Elle se demande comment une affection aussi maternelle que la sienne a pu engendrer tant d’amertumes : « Pourquoi, moi qui aurais donné tout mon sang pour te donner une nuit de repos et de calme, suis-je devenue pour toi un tourment, un fléau, un spectre ? Quand ces affreux souvenirs m’assiègent (et à quelle heure me laisseront-ils en paix ?), je deviens presque folle, je couvre mon oreiller de larmes. J’entends ta voix m’appeler dans le silence de la nuit. Qui est-ce qui m’appellera à présent ? Qui est-ce qui aura besoin de mes veilles ? A quoi emploierai-je la force que j’ai amassée pour toi, et qui, maintenant, se tourne contre moi-même ? Oh ! mon enfant, mon enfant ! Que j’ai besoin de ta tendre sse et de ton pardon ! Ne parle pas du mien, ne dis jamais que tu as eu des torts envers moi. Qu’en sais-je ? Je ne me souviens plus de rien, sinon que nous avons été bien malheureux et que nous nous sommes quittés. Mais je sais, je sens, que nous nous aimerons toute la vie…. Le sentiment qui nous unit est fermé à tant de choses, qu’il ne peut se comparer à aucun autre. Le monde n’y comprendra jamais rien. Tant mieux ! nous nous aimerons et nous nous moquerons de lui. »
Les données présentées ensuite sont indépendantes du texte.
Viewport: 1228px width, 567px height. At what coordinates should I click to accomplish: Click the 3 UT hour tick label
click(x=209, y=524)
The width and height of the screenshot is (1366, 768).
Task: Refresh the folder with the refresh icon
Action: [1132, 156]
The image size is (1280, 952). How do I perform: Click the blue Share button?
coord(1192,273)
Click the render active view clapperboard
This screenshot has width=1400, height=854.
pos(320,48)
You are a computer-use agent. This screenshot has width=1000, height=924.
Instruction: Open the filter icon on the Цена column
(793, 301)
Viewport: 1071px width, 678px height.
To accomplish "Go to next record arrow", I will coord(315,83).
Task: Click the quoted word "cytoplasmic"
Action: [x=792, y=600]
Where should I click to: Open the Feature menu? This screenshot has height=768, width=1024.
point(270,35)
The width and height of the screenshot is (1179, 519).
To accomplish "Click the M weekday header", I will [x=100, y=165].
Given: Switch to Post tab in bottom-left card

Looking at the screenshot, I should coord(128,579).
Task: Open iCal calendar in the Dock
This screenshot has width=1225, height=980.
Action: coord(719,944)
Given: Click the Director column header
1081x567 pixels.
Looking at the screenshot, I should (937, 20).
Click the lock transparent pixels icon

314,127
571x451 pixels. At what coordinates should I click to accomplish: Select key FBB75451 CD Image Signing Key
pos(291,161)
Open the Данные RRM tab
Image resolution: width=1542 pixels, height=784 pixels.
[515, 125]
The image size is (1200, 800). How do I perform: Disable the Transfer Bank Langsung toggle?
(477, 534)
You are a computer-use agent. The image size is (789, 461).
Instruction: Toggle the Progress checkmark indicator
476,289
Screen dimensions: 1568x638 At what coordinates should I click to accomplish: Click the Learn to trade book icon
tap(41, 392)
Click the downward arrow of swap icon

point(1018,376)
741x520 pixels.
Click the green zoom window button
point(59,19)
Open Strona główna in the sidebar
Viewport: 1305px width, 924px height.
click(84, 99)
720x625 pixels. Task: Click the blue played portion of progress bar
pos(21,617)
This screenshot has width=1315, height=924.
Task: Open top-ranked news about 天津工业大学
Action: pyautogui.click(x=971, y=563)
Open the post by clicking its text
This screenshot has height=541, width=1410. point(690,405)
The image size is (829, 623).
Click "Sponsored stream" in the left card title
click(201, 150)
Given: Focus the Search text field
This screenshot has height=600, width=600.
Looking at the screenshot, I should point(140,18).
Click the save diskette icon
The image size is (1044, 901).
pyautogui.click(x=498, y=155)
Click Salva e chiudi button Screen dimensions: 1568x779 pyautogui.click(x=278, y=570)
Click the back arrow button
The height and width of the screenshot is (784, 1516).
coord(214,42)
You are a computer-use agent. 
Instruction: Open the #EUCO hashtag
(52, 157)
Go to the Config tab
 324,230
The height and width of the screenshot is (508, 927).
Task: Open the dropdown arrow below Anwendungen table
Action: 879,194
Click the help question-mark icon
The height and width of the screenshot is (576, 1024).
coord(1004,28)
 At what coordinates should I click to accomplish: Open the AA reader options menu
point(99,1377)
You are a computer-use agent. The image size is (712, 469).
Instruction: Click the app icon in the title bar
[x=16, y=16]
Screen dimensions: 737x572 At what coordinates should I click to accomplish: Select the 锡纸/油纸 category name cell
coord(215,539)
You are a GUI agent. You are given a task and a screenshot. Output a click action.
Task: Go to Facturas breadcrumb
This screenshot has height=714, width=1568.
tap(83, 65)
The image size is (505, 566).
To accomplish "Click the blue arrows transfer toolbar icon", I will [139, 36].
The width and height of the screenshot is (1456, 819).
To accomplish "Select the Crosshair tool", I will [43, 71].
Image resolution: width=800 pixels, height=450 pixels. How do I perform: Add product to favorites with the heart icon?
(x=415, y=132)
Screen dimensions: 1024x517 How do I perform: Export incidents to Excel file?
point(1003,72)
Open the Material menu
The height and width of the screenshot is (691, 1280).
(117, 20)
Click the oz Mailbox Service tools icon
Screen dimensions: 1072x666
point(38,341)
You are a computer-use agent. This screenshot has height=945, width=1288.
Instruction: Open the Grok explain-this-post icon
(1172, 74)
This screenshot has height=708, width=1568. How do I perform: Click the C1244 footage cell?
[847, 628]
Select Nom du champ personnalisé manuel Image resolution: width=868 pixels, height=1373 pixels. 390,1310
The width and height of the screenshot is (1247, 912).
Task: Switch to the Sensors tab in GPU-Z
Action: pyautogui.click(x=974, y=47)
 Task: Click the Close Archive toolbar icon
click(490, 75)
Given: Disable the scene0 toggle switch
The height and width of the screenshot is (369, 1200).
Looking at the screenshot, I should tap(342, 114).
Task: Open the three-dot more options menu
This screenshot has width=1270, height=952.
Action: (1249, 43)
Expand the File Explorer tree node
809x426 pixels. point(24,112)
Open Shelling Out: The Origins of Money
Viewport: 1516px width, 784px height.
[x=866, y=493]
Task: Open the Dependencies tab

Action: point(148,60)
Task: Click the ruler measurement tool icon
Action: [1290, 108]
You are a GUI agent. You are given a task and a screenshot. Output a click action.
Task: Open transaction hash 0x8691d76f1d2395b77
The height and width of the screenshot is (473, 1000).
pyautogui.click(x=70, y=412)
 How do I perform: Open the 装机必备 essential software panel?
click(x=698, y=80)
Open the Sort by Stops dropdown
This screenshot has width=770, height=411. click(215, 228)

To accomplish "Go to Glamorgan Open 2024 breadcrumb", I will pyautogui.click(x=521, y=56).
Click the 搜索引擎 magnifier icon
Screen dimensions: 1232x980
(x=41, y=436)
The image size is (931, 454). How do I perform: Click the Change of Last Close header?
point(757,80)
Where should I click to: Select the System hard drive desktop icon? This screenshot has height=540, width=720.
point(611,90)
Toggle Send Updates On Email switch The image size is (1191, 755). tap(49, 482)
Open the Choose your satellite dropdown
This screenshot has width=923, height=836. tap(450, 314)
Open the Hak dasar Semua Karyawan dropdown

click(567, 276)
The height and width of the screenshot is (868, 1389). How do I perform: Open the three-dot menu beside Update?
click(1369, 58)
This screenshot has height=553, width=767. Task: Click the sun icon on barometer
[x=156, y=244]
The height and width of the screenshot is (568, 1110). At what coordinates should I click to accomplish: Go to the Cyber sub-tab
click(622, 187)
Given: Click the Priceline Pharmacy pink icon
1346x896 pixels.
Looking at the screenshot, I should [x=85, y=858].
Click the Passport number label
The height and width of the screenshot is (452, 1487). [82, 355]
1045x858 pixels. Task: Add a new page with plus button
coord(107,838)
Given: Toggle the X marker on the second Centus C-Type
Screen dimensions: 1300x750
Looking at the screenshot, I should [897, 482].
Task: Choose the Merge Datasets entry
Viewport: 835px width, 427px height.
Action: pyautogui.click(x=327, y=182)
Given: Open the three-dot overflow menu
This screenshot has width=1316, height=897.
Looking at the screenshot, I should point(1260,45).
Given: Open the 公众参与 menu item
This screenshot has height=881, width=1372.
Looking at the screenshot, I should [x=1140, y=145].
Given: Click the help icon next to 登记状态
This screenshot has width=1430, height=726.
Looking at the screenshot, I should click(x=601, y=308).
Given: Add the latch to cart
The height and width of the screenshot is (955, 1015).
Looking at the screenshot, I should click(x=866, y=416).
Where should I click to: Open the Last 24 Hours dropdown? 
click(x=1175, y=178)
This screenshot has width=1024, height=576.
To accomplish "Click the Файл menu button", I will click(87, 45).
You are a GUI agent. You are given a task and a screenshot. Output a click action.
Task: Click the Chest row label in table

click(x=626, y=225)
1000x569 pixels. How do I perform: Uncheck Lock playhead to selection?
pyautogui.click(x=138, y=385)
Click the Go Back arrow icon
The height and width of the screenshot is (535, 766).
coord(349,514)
«…. Je vis à peu près seule…. P. vient dîner avec moi. Je passe avec lui les plus doux moments de ma journée à parler de toi. Il est si sensible et si bon, cet homme ! Il comprend si bien ma tristesse ! Il la respecte si religieusement ! »

Les lettres de George Sand étaient plus généreuses que prudentes. Elles agirent fortement sur une sensibilité que la maladie avait surexcitée. Musset était arrivé à Paris le 12 avril et s’était aussitôt lancé à corps perdu dans le monde et les plaisirs, espérant que la distraction viendrait à bout du chagrin qui le dévorait. Le 19, il prie son amie de ne plus lui écrire sur ce ton, et de lui parler plutôt de son bonheur présent ; c’est la seule pensé qui lui rende le courage. Le 30, il la remercie avec transport de lui continuer son affection, et la bénit pour son influence bienfaisante. Il vient de renoncer à la vie de plaisir, et c’est à son grand George qu’il doit d’en avoir eu la force. Elle l’a relevé ; elle l’a arraché à son mauvais passé ; elle a ranimé la foi dans ce cœur qui ne savait que nier et blasphémer : s’il fait jamais quelque chose de grand, c’est à elle qu’il le devra.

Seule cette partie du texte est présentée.